Une histoire qui s’est déroulée en Afghanistan, alors gouverné par les Taliban, illustre parfaitement la pertinence de cette méthode. L’exclusion des femmes des hôpitaux de Kaboul, en tant que soignantes ou patientes, avait déclenché une vive polémique relayée par les médias. Le Comité International de la Croix-Rouge (CICR) a entrepris en 1997 une négociation pragmatique avec les Taliban, dans un esprit qu’on pourrait qualifier de «confrontation bienveillante». Le délégué du CICR et le ministre de la santé des Taliban ont parcouru l’ensemble des dispensaires, seules structures médicales auxquelles les femmes avaient accès. Ils ont pu constater ensemble que les femmes n’y recevaient pas les mêmes soins que ceux prodigués dans les hôpitaux, en raison du manque d’équipements. Le délégué a appris à cette occasion que l’interdiction de l’accès à l’hôpital ne tenait pas à une règle défavorisant les femmes par rapport aux hommes en matière de soins médicaux (ce qui contreviendrait aux Droits de l’Homme), mais résultait de la nécessité de satisfaire à la règle de la séparation des sexes. Dans un contexte de guerre, la priorité des soins allait aux militaires blessés. Comme il n’y avait qu’un seul endroit où l’on pouvait trouver cette qualité de soins, et qu’il fallait respecter la règle de la séparation des sexes, les femmes n’avaient pas accès à l’hôpital. Ils ont alors trouvé ensemble une solution ad hoc, celle de diviser l’hôpital par un mur, avec deux entrées séparées. De la sorte, les hommes et les femmes reçurent la même qualité de soins, en satisfaisant à l’exigence de séparation des sexes autant pour les patients que pour le personnel soignant.
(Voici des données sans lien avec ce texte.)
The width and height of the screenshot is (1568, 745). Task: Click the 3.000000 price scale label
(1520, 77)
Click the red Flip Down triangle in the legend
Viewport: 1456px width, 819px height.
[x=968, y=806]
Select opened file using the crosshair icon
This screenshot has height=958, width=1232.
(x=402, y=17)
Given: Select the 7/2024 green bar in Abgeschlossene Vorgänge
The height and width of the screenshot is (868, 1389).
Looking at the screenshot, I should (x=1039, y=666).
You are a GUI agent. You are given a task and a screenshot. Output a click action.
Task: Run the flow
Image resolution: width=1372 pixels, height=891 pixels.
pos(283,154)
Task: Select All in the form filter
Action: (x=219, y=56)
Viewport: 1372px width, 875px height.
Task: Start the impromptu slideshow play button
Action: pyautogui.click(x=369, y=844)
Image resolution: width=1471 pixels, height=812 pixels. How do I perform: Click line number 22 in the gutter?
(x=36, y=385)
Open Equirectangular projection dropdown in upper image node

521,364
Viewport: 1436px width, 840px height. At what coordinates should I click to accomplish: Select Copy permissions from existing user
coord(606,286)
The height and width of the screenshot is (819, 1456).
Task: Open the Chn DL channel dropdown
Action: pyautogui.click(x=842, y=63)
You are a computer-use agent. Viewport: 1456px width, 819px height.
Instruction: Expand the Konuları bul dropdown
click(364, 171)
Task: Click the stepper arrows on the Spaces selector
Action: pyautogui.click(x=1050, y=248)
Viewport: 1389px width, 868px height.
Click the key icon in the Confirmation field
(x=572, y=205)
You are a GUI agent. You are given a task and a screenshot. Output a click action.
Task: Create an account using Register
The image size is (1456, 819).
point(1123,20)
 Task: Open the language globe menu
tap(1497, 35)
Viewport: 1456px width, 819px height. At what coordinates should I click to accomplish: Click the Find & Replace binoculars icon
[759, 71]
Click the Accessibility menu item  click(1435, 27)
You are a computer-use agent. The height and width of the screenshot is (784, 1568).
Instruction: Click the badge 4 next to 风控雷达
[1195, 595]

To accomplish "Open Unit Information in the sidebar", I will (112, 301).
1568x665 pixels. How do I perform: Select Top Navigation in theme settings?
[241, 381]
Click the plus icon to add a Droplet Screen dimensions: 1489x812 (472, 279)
Comment rendre à César ce qui est à César, et à Dieu, ce qui est à Dieu? Penser le rapport entre le religieux et le politique et le gérer en pratique est un vieux problème. L’approche dominante tend à le nier, en considérant que, dans un processus politique, l’invocation du religieux est toujours instrumentalisée dans un jeu de pouvoir. Dans la pratique, une telle position s’avère souvent inopérante, voire contre-productive. Le négociateur qui s’obstine à appréhender le conflit en stricts enjeux politiques ignore toute une partie de ce qui est échangé lors de ses interactions avec des interlocuteurs issus d’une autre «monde».
Une autre approche, selon nous plus prometteuse, est de reconnaître l'importance du problème et d'identifier un espace de négociation alors même que les mondes en présence paraissent incommensurables. Une telle démarche comprendra que la laïcité n'est pas un fondement universel, une position antérieure au religieux ou un a priori. Elle serait plutôt un espace neutre, résultat d'un travail que l'on pourrait décrire comme interne aux religions; un espace indépendant, mais non séparé du religieux.